Throughout the turbulent decade of the 1960s, student activists were often responsible for creating some of the most powerful images as well as the most profound political impacts of the time period. From organizing sit-ins to large scale protests against the Vietnam War, a surface level perspective of this time period would have us believe that college students were always on the politically correct side of history. However, based upon the articles in Cohen and Snyder’s Rebellion in Black and White, the collective actions taken by students in this decade paint a much more complicated story. While what can retrospectively be considered politically correct actions often did take place in the form of student-led protests and the formation of student organizations to fight for civil rights, student activism also took a paradoxical turn throughout a majority of the 1960s. As student groups fought side by side for interracial equality, “a significant gap would continue to exist between black and white student activists”; as some students in the nation attempted to achieve their goals through a peaceful means, there were other students holding protests in which a “building burned to the ground”; and finally while some liberal organizations across campuses worked to excel humanity in America, there were also conservative, student organizations devoted to “fighting gains made by African Americans and homosexuals on campus” (144, 148, 171).

This is not to say that the college students who challenge the natural image of 60s college students were the majority of this demographic by any means; however ignoring even the minority of this demographic would essentially create a historical perspective that is blurred. Because although this imagery presents a challenge to holding a clear, definitive vision of the ideology and actions of student activism throughout the 1960s, the paradox between ideology and action is essential to understanding that contrary to textbooks, not all student activists fought for the same issues. For when it came down to it, “the interplay of racial, generational, and vocational identities of student activists [led to] their tendency to build both bridges and walls” (129).
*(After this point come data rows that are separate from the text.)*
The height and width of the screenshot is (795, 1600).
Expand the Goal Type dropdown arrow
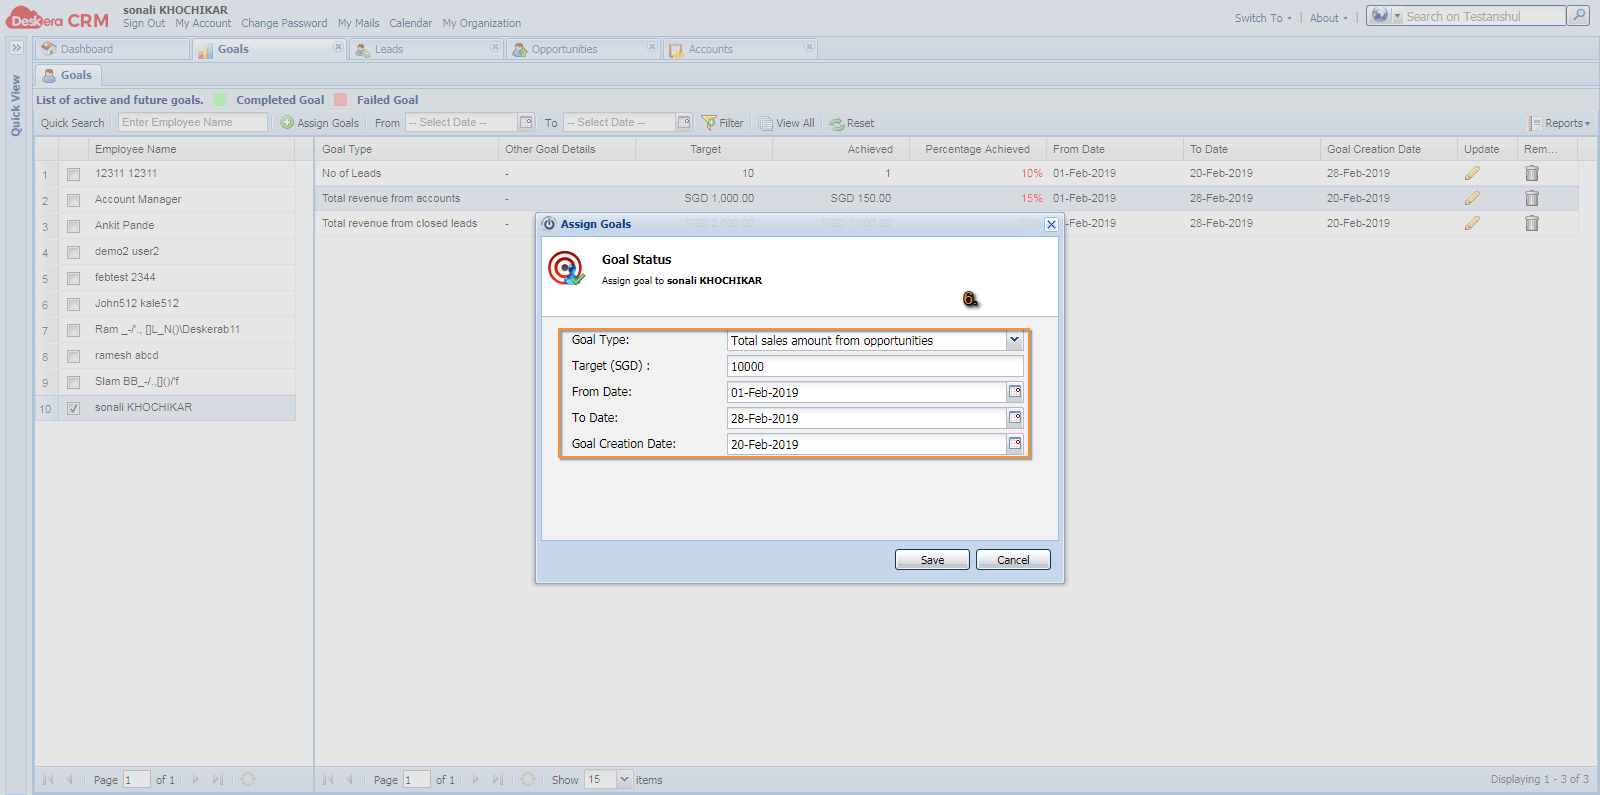coord(1014,340)
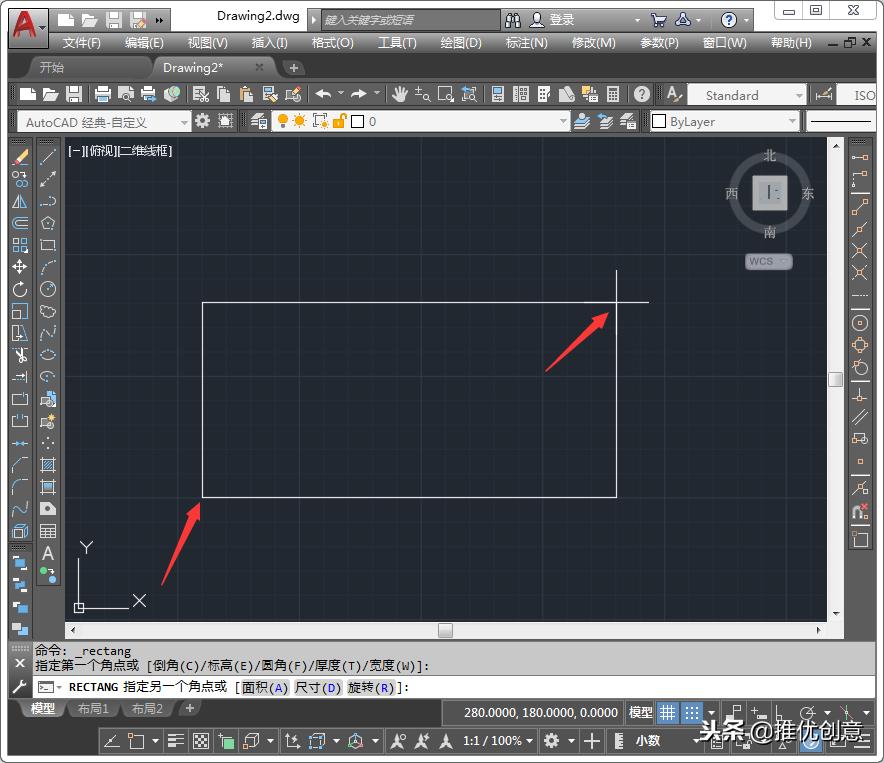This screenshot has width=884, height=763.
Task: Click the Undo arrow icon
Action: pyautogui.click(x=322, y=93)
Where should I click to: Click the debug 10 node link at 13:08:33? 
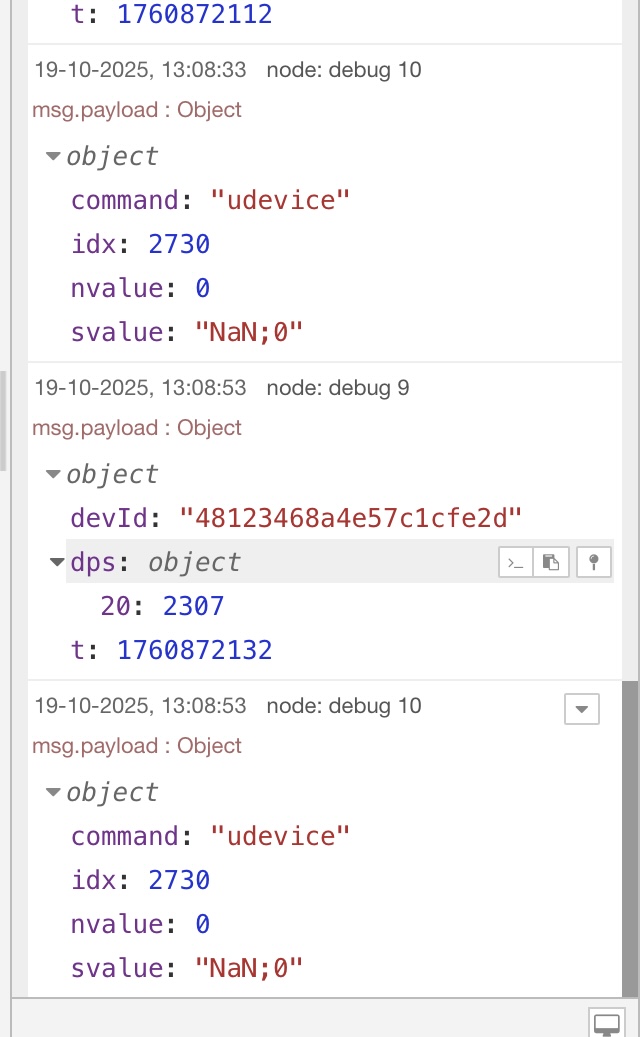[x=343, y=70]
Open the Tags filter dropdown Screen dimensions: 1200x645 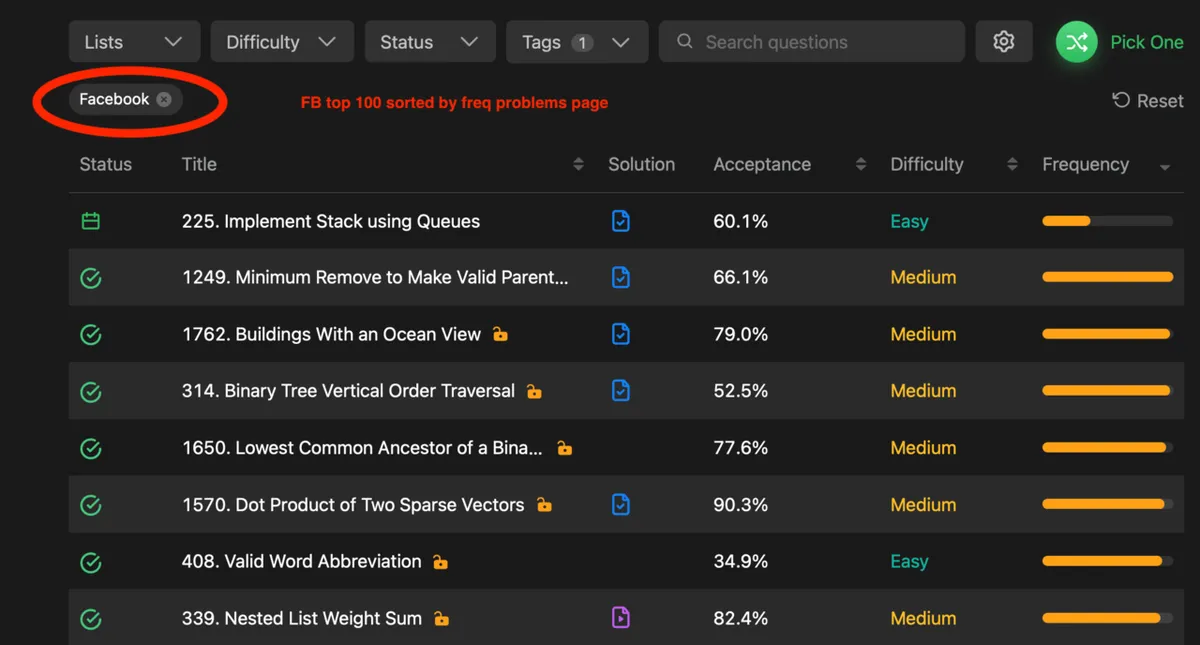coord(576,42)
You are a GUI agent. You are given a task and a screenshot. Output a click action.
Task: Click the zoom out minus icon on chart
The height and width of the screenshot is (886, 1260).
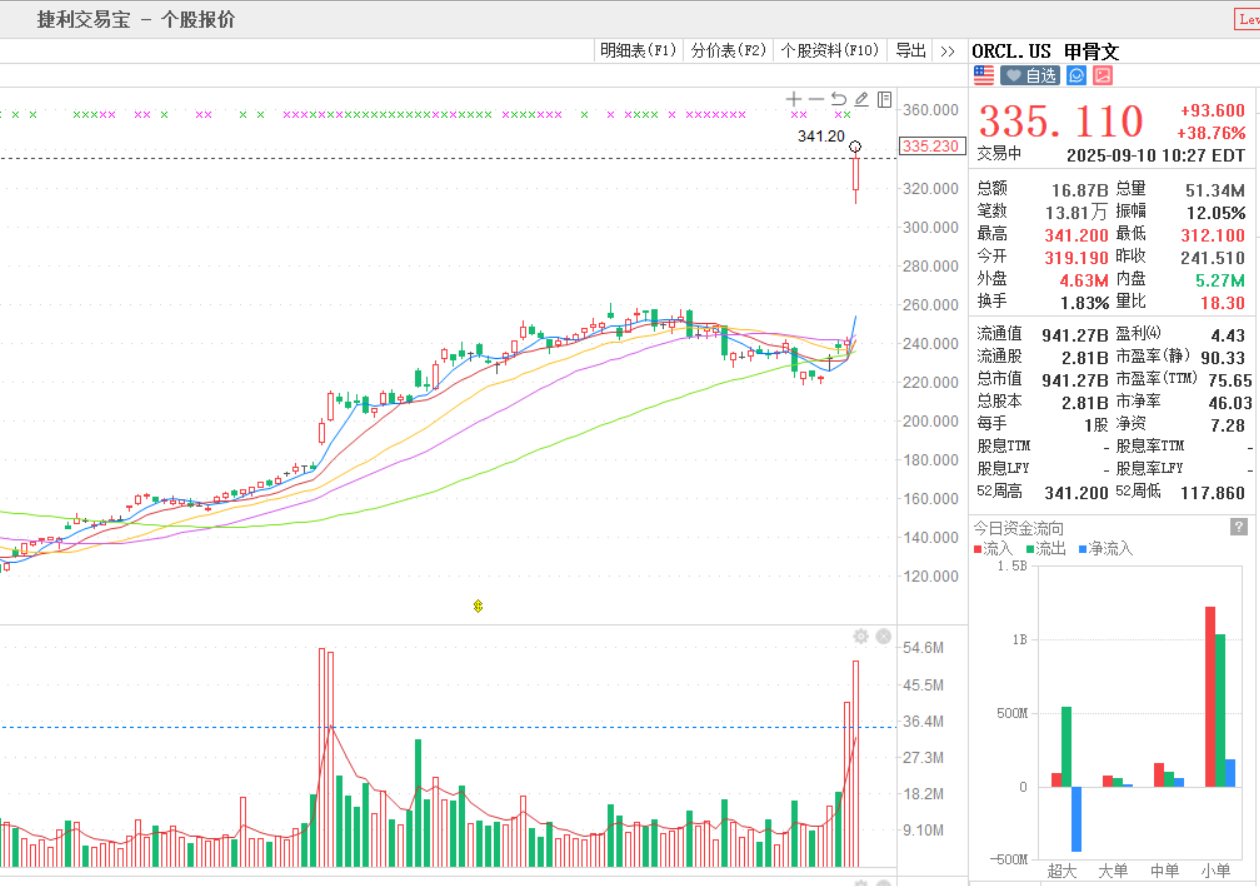(816, 99)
Often times, history has the unfortunate habit of categorizing and stereotyping groups of people that only on the surface appear to be similar enough one another. However more often than not, those that are grouped together contain factions in what is supposedly a unified ideology. According to the articles in Cohen and Snyder’s Rebellion in Black and White, this is also the case with student activism throughout the 1960s. As each article begins to unfold, the conflicting ideologies of opposing student activist groups quickly challenge the idea that student activists could so conveniently be placed into a single category. This not only challenges retrospective stereotypes, but also brings to light the idea that in history, and especially regarding student activism, nothing is a clean-cut category.